Monday, June 20, 2011

Don’t Tell the Children

The summer solstice is a cruel irony. I spent an hour with my aged Webster’s Ninth New Collegiate Dictionary (copyright 1987) after writing that sentence. I love words to the point of obsession sometimes.

Solstice is from the Latin “solstitium,” meaning “sun + to come to a stop.” The summer solstice in the northern hemisphere, the day when the sun stops its day-lengthening climb in the sky, falls officially on June 21. I looked up “irony” as well. The meaning I was after was listed as definition 3 a (1): incongruity between the actual result of a sequence of events and the normal or expected result.

The 13-line explanation of “irony” is the longest definition of an “i” word in 16 columns of words between “inversion” (14 lines long, a reversal of position) and the final word, “izzard” (a noun, probably from Middle French, meaning the letter z). I discovered a good new word in there: irrefragable (of Latin origin), meaning “impossible to refute or to break, as in arguments or rules.”

I’m joining the Poetry Jam today, which is why the emphasis is on summer. With the solstice, summer begins, but from this point onward, the hours of daylight begin to recede.
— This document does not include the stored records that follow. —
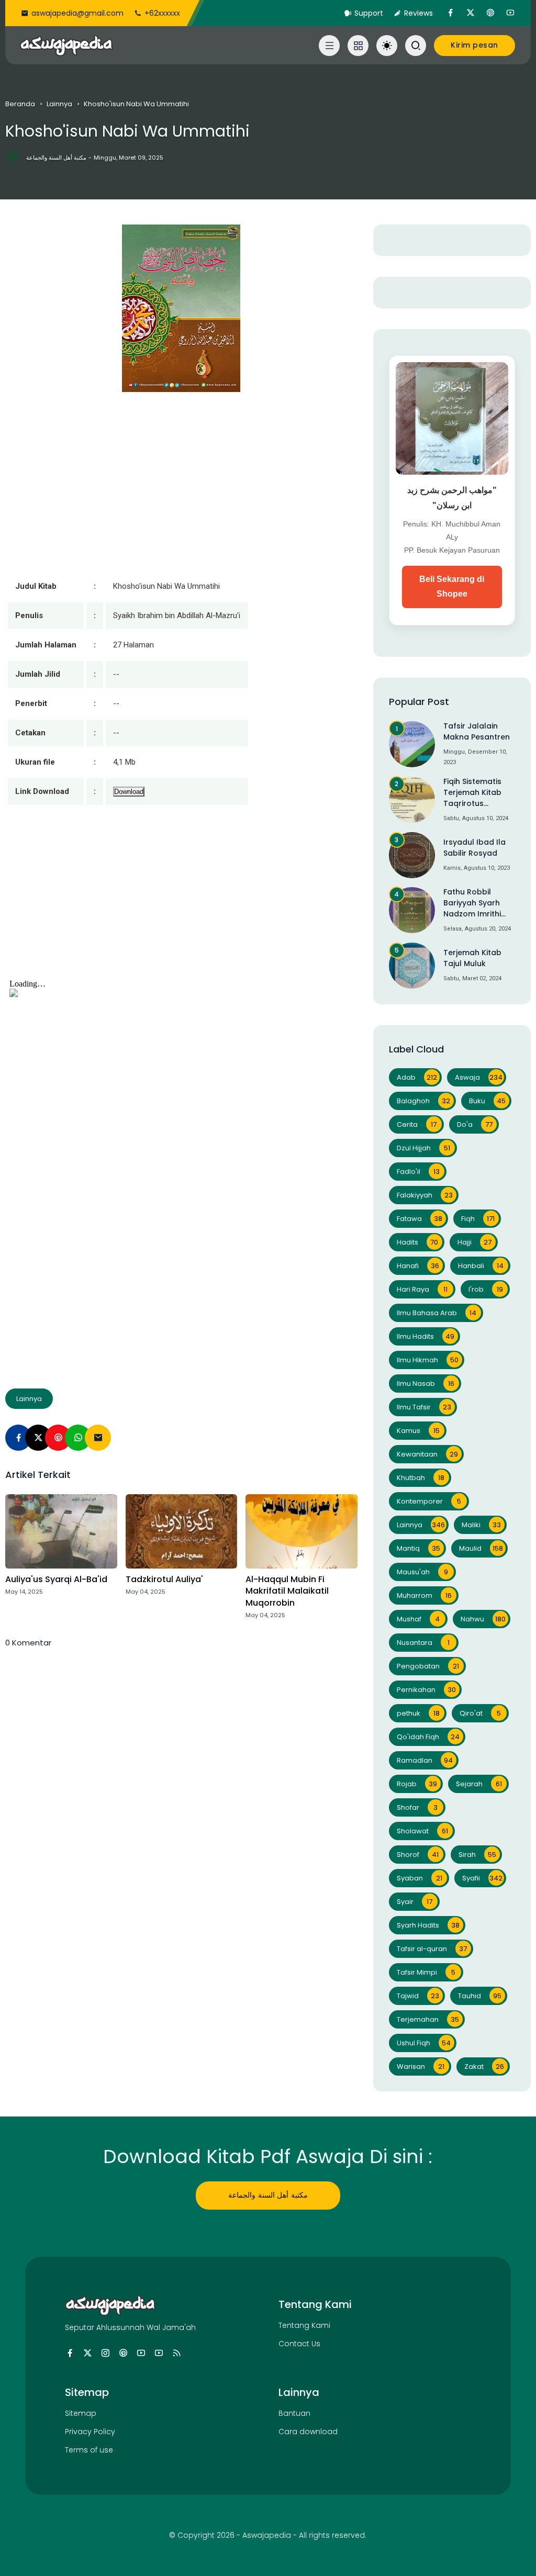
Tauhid (479, 1996)
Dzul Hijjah (423, 1148)
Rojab (417, 1784)
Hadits (418, 1242)
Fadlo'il (418, 1172)
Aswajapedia (266, 2535)
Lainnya (59, 104)
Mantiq (418, 1548)
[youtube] (510, 13)
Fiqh (478, 1219)
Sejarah (479, 1784)
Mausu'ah (422, 1572)
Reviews (418, 13)
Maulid (481, 1548)
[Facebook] (18, 1438)
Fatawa (419, 1219)
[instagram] (105, 2353)
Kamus (418, 1431)
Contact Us (299, 2343)
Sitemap (80, 2413)
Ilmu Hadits (426, 1336)
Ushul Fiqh (424, 2043)
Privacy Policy (90, 2431)
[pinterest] (490, 13)
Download (128, 792)
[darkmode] (386, 45)
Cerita (417, 1124)
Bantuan (294, 2413)
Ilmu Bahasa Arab (437, 1313)
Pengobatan (428, 1666)
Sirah (477, 1855)
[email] (98, 1438)
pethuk (418, 1713)
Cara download (308, 2431)
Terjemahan (428, 2019)
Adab (417, 1077)
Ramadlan (425, 1760)
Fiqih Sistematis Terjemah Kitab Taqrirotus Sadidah (472, 792)
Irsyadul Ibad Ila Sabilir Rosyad (474, 847)
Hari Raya (422, 1289)
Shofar (417, 1807)
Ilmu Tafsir (424, 1407)
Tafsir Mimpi (426, 1972)
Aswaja (479, 1077)
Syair (415, 1902)
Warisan (420, 2066)
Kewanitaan (427, 1454)
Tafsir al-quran (432, 1949)
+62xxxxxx (162, 13)
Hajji (474, 1242)
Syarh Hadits (428, 1925)
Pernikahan (426, 1690)
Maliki (481, 1525)
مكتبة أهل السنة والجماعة (268, 2195)
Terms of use (89, 2450)
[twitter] (470, 13)
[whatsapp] (78, 1438)
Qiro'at (480, 1713)
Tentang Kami (304, 2325)
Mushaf (418, 1619)
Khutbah (420, 1478)
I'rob (485, 1289)
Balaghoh (423, 1101)
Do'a (475, 1124)
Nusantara (423, 1643)
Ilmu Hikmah (428, 1360)
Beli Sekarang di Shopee (451, 587)
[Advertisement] (181, 901)
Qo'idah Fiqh (428, 1737)
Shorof (418, 1855)
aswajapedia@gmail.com (77, 13)
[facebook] (450, 13)
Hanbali (481, 1266)
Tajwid (418, 1996)
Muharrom (424, 1595)
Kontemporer (429, 1501)
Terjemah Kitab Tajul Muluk (472, 958)
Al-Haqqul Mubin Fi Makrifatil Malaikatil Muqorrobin (287, 1591)
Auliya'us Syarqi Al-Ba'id (56, 1579)
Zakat (484, 2066)
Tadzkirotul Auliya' (164, 1579)
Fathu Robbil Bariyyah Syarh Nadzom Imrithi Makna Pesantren (476, 903)
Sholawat (422, 1831)
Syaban (419, 1878)
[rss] (177, 2353)
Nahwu (483, 1619)
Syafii (482, 1878)
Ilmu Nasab (425, 1383)
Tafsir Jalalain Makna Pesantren (476, 731)
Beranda (20, 104)
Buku (487, 1101)
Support (368, 13)
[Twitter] (38, 1438)
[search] (415, 45)
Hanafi (418, 1266)
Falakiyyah (425, 1195)
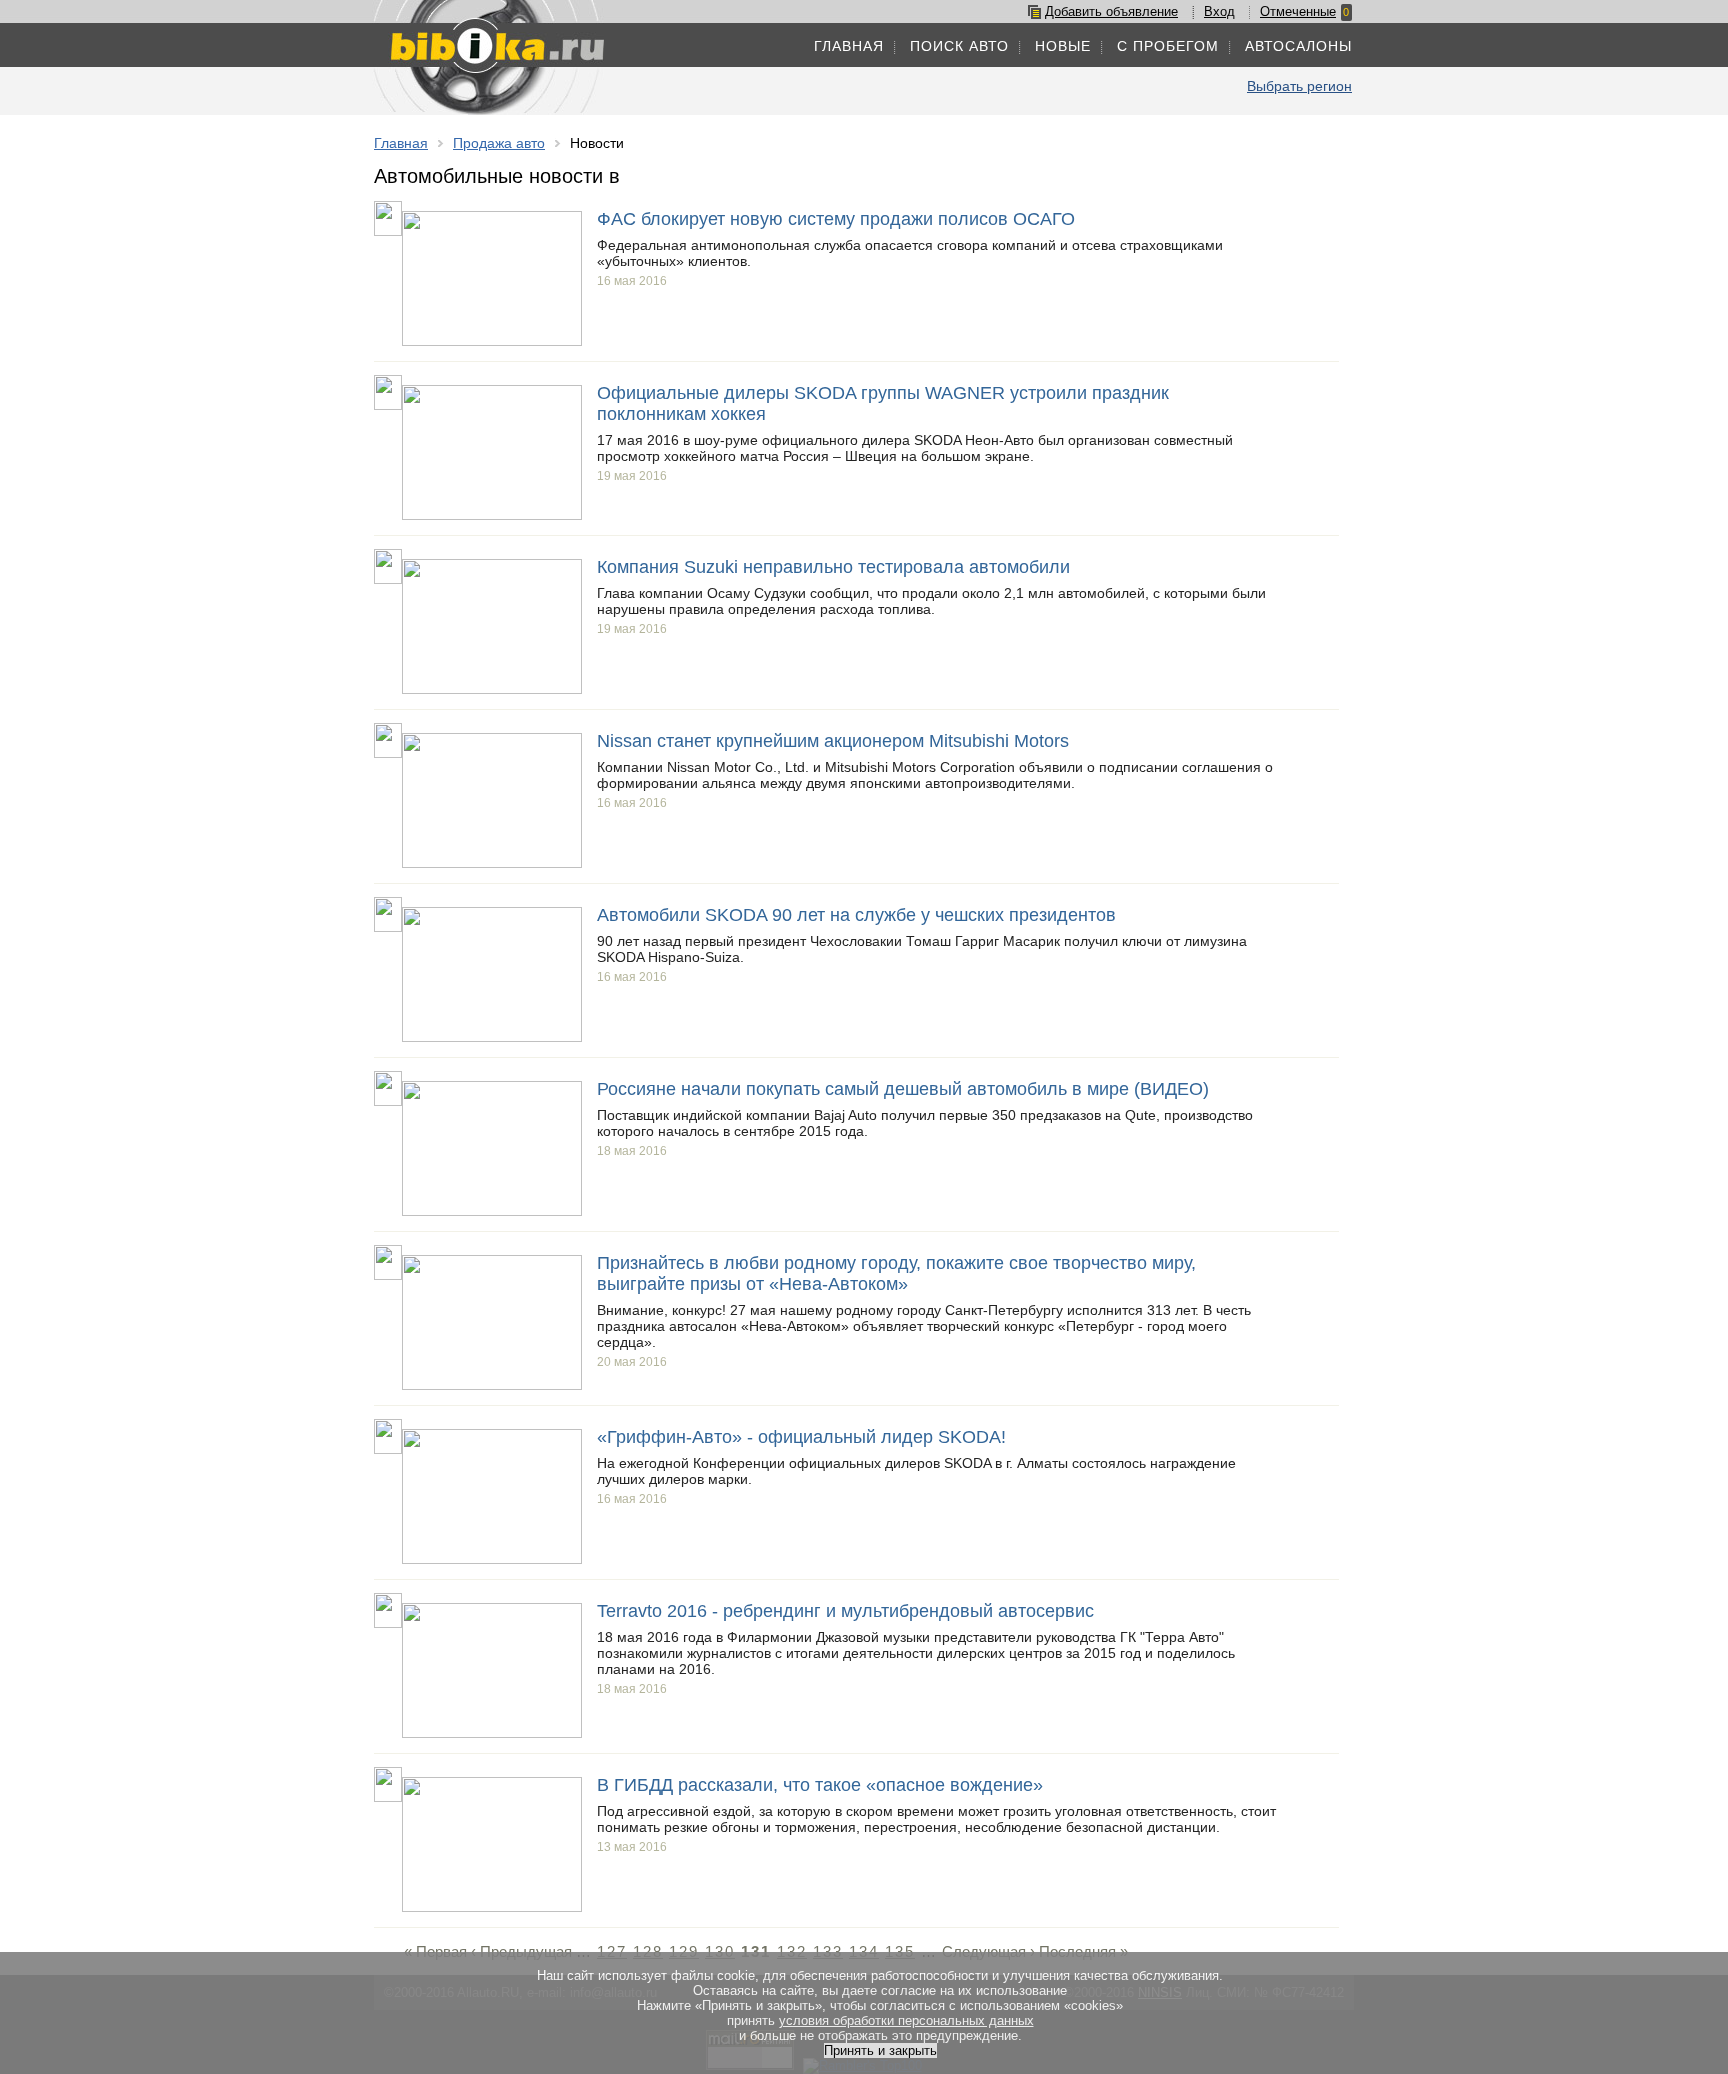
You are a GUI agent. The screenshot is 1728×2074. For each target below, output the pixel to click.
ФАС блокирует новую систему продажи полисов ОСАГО (836, 219)
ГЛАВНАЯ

For some reason, I feel a tad cheated by that. You’ll find more summery attitudes here.

Children do not know
cruel irony underlies
the summer solstice
like the grass
beneath the sprinkler
through which they run
screaming with joy
in the hot June sun.
Summer’s freedom
has begun, stretching
out as far as they can see
in its eternal
light.
In truth
the solstice
marks the end
of growing light.
From this apex
summer days begin
their inexorable march
to autumn and its equinox
a clandestine waning
of the sun.

12 comments:

Brian Miller said...

getting to the top of the rollercoaster it must once again come rumbling down the hill...enjoy the freedom while you can....and winter waits expectantly

Peter Goulding said...

This is wonderfully irrefragable, Chris. Every midsummers day I inform my wife that the nights are going to start drawing in. I can never understand why she answers with violence.

The Bug said...

LOL at Peter. I just read a blog post by Reya Mellicker today about how the summer solstice is bittersweet. Ever since I've understood it, I've mourned the day a bit. I don't like the dark. Sigh.

Titus said...

Wonderful opening, and then fine transit to a blinding six final lines. Beautifully done, and I loved the tone too.

Helen said...

Content and form ... well done, many adults do not know that cruel irony.

Gabriella Moonlight said...

I am obsessed with words too I have some very old dictionaries that I have written in, and I have one that has been used with hubby to write/circle words with next pages to go to in order to describe each other, love, etc...fun things to do with dictionaries! Great poem and good luck at the Poetry Jam! You'll do amazing,...hugs to you!

Laurie Kolp said...

Oh, I do like this one... a lot! I love the shape.

Margaret said...

I agree that summer solstice is bitter sweet. I love the research you do...makes for a well thought out poem.

Rob-bear said...

Dropped by from Linda's for a quick visit. Interesting bit of "word love" on your part; I appreciate it. The solstice arrives just after noon, tomorrow, in my world. And I will enjoy its arrival, sharing the change in pictures and words.

jabblog said...

It doesn't do to dwell on these things;-)but you have expressed the irony succinctly and beautifully.

the walking man said...

Funny the days begin to shorten by degrees same time as the temperature rises by degrees.

Jess Mistress of Mischief said...

Beautiful sentence and beautiful poem! I love reading your poetry!